**Short task**
Copy the lines below word for word, leaving nothing out and changing nothing.

>>

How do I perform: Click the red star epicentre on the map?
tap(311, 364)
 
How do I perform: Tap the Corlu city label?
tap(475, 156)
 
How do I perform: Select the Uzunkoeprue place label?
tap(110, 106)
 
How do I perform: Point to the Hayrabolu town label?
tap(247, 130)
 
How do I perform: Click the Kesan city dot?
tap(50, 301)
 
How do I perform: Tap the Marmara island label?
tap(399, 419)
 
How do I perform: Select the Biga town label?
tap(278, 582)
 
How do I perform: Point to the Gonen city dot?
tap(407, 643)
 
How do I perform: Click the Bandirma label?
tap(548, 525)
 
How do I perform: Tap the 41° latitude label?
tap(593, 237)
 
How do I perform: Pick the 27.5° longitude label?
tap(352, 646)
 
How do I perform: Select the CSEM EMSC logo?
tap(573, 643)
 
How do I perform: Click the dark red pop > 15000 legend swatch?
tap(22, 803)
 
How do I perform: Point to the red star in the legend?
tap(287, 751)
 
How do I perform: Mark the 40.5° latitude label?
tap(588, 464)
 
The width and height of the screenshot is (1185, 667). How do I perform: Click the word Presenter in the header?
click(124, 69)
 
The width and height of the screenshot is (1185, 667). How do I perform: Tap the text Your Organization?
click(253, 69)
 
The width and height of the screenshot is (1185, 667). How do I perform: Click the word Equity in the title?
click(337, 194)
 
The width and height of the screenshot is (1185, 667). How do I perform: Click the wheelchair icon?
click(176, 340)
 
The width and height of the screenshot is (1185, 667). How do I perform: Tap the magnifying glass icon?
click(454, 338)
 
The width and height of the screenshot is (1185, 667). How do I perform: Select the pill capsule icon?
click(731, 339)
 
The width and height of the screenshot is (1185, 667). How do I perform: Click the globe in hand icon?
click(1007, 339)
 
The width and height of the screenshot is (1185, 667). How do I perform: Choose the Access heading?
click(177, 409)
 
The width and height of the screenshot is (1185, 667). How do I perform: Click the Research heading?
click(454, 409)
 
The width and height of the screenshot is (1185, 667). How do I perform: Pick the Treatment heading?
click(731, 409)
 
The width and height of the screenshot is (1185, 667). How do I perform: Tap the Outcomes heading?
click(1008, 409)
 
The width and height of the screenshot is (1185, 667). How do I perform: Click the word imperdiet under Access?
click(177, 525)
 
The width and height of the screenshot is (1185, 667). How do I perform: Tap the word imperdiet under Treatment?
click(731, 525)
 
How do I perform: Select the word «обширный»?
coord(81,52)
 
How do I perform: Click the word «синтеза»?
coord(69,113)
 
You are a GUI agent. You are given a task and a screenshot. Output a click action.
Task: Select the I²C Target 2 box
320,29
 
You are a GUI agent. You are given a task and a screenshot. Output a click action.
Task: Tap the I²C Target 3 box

<<

**Response below**
How do I perform: Click the red star epicentre on the map?
tap(311, 364)
 
How do I perform: Tap the Corlu city label?
tap(475, 156)
 
How do I perform: Select the Uzunkoeprue place label?
tap(110, 106)
 
How do I perform: Point to the Hayrabolu town label?
tap(247, 130)
 
How do I perform: Click the Kesan city dot?
tap(50, 301)
 
How do I perform: Tap the Marmara island label?
tap(399, 419)
 
How do I perform: Select the Biga town label?
tap(278, 582)
 
How do I perform: Point to the Gonen city dot?
tap(407, 643)
 
How do I perform: Click the Bandirma label?
tap(548, 525)
 
How do I perform: Tap the 41° latitude label?
tap(593, 237)
 
How do I perform: Pick the 27.5° longitude label?
tap(352, 646)
 
How do I perform: Select the CSEM EMSC logo?
tap(573, 643)
 
How do I perform: Click the dark red pop > 15000 legend swatch?
tap(22, 803)
 
How do I perform: Point to the red star in the legend?
tap(287, 751)
 
How do I perform: Mark the 40.5° latitude label?
tap(588, 464)
 
The width and height of the screenshot is (1185, 667). How do I perform: Click the word Presenter in the header?
click(124, 69)
 
The width and height of the screenshot is (1185, 667). How do I perform: Tap the text Your Organization?
click(253, 69)
 
The width and height of the screenshot is (1185, 667). How do I perform: Click the word Equity in the title?
click(337, 194)
 
The width and height of the screenshot is (1185, 667). How do I perform: Click the wheelchair icon?
click(176, 340)
 
The width and height of the screenshot is (1185, 667). How do I perform: Tap the magnifying glass icon?
click(454, 338)
 
The width and height of the screenshot is (1185, 667). How do I perform: Select the pill capsule icon?
click(731, 339)
 
The width and height of the screenshot is (1185, 667). How do I perform: Click the globe in hand icon?
click(1007, 339)
 
The width and height of the screenshot is (1185, 667). How do I perform: Choose the Access heading?
click(177, 409)
 
The width and height of the screenshot is (1185, 667). How do I perform: Click the Research heading?
click(454, 409)
 
The width and height of the screenshot is (1185, 667). How do I perform: Pick the Treatment heading?
click(731, 409)
 
The width and height of the screenshot is (1185, 667). How do I perform: Tap the Outcomes heading?
click(1008, 409)
 
The width and height of the screenshot is (1185, 667). How do I perform: Click the word imperdiet under Access?
click(177, 525)
 
The width and height of the screenshot is (1185, 667). How do I perform: Tap the word imperdiet under Treatment?
click(731, 525)
 
How do I perform: Select the word «обширный»?
coord(81,52)
 
How do I perform: Click the word «синтеза»?
coord(69,113)
 
You are a GUI agent. You are given a task and a screenshot. Output a click action.
Task: Select the I²C Target 2 box
320,29
 
You are a GUI agent. You are given a task and a screenshot. Output a click action.
Task: Tap the I²C Target 3 box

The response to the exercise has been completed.